Eldon Rasmussen (7 July 1936 – 5 June 2022) was a Canadian driver in the USAC Championship Car series. He raced in the 1971 and 1973–1979 seasons, with 23 career starts, including the 1975, 1977, and 1979 Indianapolis 500.

Career
Rasmussen was born in Standard, Alberta, on July 7, 1936. In lap 125 of the 1975 race Tom Sneva, attempting to lap Rasmussen, ran over his left front wheel and was launched into the Turn 2 wall, exploding and disintegrating before tumbling to a stop.  The spectacular nature of the accident, and the fact that Sneva escaped serious injury, have led to its being replayed on television.

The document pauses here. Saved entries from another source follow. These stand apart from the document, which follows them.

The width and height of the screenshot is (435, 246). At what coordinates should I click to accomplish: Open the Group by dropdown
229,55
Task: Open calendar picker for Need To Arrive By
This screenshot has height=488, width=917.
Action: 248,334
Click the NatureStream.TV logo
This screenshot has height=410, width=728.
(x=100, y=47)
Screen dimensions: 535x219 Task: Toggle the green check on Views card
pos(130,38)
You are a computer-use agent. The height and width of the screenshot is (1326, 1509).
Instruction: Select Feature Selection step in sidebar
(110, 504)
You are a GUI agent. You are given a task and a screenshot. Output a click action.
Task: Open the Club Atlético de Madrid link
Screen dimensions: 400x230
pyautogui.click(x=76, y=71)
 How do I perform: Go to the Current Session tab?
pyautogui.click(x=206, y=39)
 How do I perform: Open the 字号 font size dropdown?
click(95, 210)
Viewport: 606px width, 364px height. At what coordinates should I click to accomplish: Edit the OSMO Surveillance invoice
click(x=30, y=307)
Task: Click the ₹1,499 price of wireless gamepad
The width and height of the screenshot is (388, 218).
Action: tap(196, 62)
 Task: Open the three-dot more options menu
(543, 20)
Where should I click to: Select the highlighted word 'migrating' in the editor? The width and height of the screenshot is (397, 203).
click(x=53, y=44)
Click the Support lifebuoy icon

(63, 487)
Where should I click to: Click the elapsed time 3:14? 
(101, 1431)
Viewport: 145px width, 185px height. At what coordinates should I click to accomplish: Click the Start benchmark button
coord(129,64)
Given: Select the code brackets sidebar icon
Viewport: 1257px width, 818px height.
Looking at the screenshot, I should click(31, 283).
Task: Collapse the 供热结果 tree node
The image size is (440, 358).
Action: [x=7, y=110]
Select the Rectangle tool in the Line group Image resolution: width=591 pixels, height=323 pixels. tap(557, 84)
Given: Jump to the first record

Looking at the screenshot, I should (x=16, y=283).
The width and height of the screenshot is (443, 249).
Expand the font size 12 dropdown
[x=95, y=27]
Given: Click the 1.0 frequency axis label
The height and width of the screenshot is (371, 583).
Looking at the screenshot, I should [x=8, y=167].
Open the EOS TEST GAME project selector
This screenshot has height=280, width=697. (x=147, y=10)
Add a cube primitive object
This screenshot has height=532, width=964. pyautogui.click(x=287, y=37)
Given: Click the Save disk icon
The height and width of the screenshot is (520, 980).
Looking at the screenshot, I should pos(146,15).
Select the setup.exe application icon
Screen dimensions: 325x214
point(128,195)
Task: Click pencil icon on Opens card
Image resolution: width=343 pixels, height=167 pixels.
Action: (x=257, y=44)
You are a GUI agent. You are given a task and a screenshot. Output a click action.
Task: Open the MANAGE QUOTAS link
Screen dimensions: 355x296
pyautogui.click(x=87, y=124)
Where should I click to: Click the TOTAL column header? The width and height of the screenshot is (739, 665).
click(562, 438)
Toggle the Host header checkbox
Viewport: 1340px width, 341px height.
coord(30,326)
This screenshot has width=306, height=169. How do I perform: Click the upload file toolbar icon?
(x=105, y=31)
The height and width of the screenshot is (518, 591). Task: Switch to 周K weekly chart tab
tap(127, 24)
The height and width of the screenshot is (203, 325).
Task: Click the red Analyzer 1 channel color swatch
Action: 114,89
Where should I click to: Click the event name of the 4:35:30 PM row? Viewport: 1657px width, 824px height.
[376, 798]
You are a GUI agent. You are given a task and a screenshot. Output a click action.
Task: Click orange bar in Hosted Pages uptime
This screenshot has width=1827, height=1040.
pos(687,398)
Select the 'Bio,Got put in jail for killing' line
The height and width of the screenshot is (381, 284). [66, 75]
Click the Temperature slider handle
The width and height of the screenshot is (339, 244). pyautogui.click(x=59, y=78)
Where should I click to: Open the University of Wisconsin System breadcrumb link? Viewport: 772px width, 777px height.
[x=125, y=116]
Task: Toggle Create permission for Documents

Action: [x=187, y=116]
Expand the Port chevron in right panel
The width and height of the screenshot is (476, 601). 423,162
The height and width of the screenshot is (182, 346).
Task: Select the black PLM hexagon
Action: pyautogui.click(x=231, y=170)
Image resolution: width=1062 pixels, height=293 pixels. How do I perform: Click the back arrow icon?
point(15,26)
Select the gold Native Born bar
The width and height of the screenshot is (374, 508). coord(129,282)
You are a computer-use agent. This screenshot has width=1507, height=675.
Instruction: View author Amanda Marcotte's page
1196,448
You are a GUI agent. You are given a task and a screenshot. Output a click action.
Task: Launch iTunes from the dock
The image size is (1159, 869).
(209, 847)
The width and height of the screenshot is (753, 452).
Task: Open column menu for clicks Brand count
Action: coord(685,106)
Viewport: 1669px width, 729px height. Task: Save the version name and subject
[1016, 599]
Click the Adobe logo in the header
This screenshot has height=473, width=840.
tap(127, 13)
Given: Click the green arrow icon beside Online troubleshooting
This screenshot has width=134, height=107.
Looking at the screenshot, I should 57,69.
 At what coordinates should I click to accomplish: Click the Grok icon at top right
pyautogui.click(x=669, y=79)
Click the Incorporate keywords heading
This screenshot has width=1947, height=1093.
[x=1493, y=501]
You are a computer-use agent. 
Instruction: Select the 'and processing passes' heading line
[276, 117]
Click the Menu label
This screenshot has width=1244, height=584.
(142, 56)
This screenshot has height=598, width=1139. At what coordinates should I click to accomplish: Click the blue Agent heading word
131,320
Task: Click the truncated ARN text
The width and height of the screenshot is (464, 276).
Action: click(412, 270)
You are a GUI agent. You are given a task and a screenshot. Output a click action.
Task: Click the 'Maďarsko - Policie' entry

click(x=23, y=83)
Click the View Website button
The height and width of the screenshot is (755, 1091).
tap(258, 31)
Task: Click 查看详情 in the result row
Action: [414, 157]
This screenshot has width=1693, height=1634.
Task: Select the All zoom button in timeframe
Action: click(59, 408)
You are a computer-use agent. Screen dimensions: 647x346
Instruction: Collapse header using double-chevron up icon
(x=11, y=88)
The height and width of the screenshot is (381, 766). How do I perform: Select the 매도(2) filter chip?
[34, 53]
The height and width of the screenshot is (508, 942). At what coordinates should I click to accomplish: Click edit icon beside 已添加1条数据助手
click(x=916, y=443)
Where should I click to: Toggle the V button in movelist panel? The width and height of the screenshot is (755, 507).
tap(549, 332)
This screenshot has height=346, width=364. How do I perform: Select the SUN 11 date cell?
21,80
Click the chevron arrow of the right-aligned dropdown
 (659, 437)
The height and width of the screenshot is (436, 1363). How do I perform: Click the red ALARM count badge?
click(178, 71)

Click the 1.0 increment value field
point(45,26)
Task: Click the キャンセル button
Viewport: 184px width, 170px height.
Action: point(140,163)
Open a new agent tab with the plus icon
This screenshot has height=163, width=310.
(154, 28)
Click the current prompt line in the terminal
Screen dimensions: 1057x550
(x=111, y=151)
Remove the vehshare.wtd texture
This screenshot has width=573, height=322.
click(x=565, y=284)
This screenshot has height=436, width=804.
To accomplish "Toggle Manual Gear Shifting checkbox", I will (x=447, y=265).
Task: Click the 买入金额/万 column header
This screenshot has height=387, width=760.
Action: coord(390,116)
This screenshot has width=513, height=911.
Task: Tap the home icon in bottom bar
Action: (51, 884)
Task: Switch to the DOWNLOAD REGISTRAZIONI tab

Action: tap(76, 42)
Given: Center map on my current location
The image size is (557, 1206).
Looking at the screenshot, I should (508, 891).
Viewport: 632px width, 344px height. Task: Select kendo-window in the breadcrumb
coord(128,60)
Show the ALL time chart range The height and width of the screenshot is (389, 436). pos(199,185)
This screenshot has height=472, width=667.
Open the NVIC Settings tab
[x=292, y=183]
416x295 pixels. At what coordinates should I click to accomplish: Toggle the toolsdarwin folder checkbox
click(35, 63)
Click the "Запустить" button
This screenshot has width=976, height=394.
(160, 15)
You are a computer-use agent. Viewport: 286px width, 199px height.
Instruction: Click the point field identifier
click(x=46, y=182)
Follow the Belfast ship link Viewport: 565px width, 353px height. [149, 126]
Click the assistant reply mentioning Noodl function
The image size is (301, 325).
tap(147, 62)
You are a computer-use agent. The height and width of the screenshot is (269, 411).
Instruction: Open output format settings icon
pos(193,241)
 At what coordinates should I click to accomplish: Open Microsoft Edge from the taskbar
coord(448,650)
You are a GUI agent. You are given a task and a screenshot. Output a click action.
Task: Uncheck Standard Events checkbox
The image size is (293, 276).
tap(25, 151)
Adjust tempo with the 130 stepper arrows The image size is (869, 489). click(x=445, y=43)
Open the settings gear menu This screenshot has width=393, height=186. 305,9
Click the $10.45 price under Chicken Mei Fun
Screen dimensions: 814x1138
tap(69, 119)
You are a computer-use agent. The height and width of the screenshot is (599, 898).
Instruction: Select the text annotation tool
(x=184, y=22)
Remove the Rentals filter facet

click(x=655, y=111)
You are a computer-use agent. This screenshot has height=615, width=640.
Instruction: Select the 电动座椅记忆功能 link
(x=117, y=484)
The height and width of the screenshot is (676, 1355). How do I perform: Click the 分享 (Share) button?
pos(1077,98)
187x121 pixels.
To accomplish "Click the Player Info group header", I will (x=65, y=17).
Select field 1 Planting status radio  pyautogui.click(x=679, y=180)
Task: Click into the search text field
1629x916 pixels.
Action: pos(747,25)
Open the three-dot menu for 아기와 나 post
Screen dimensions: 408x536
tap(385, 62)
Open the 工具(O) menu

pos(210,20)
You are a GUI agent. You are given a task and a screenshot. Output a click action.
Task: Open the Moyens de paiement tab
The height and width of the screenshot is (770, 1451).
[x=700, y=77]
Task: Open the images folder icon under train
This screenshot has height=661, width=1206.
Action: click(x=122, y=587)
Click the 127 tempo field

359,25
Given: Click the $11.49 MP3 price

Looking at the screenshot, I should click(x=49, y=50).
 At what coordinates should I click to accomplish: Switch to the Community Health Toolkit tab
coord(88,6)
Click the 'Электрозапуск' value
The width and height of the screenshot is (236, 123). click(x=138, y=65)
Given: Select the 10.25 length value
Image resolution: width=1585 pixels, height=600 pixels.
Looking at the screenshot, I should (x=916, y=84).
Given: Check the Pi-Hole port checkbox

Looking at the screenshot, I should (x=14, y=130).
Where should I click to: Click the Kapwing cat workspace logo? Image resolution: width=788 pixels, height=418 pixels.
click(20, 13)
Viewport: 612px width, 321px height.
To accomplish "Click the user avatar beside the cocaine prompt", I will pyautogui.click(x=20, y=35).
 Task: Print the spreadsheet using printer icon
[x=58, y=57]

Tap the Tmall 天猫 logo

In his Champcar career, Rasmussen finished in the top ten 3 times, with a best finish in 7th position in 1975 at the Ontario Motor Speedway in Ontario, California. He built his own race chassis which he dubbed the "Rascar" which he campaigned with limited success from 1973 to 1979. In all 3 of his Indy starts, Rasmussen qualified his Rascar on the last row.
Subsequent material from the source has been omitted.